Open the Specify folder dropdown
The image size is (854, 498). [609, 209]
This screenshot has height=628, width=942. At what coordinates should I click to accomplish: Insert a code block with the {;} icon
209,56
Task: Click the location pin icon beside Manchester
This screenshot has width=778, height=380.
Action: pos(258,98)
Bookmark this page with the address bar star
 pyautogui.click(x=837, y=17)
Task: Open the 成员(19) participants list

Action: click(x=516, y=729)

...

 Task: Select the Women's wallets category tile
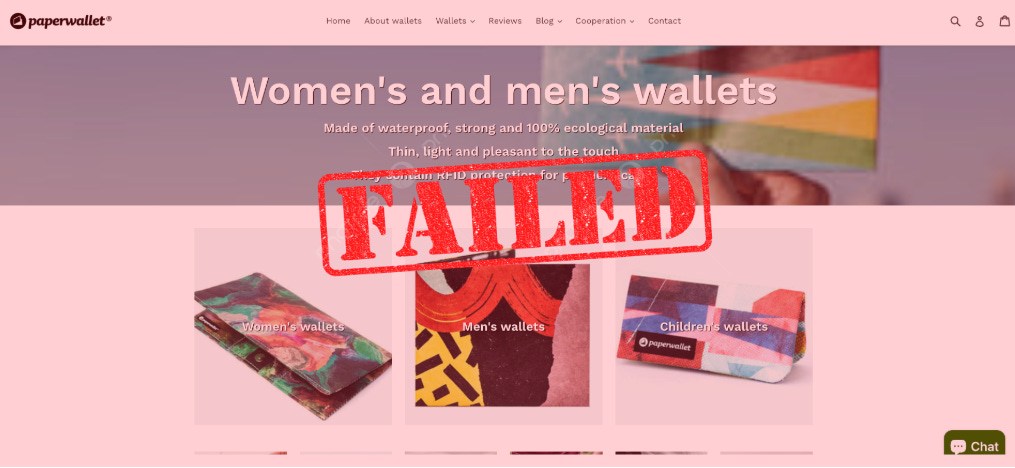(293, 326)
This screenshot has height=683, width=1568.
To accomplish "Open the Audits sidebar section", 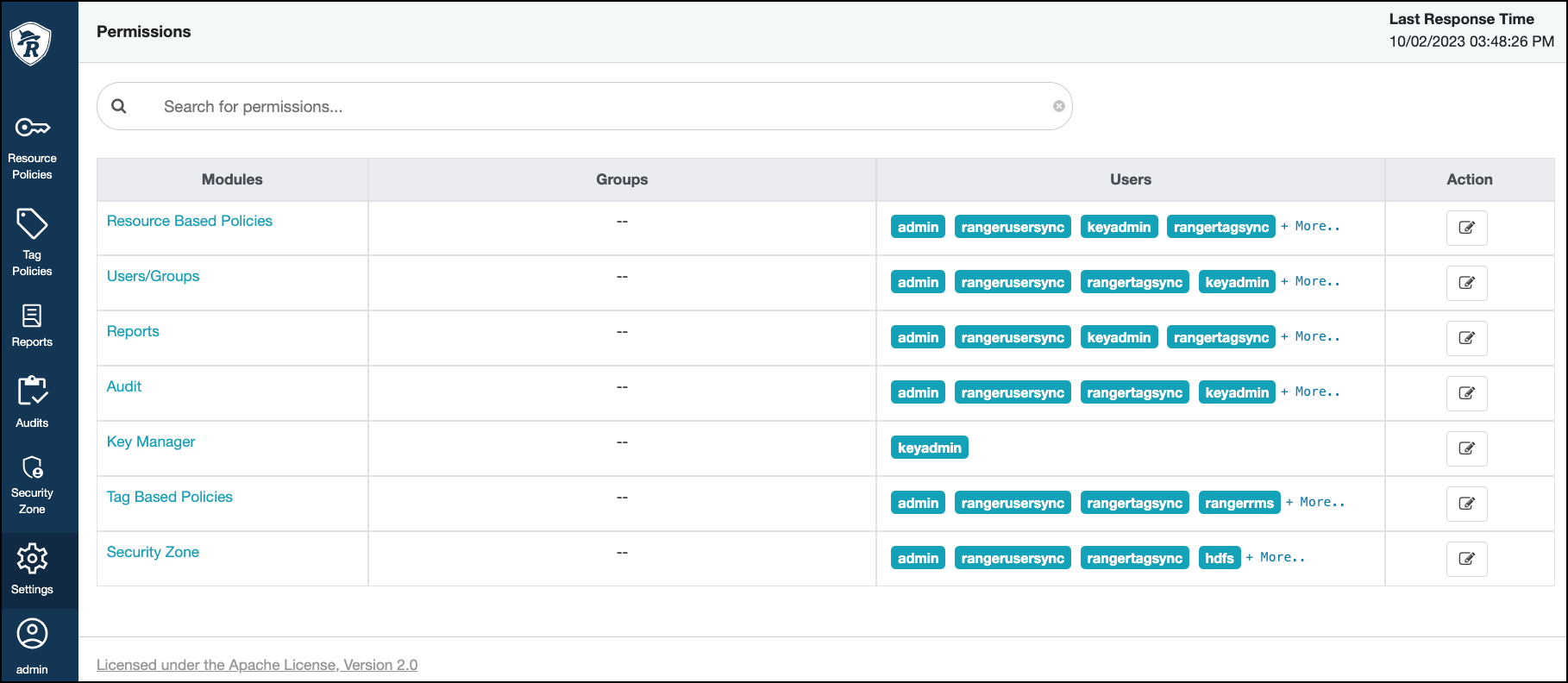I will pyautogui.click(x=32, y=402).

* [TASK] Reproduce word for word the material above, beginning with the line that contains "Open the Specify folder dropdown" and ending with the line that contains "Task: Click the".

* [ANSWER TO THE PROBLEM]
Open the Specify folder dropdown
The image size is (854, 498). [609, 209]
This screenshot has height=628, width=942. At what coordinates should I click to accomplish: Insert a code block with the {;} icon
209,56
Task: Click the location pin icon beside Manchester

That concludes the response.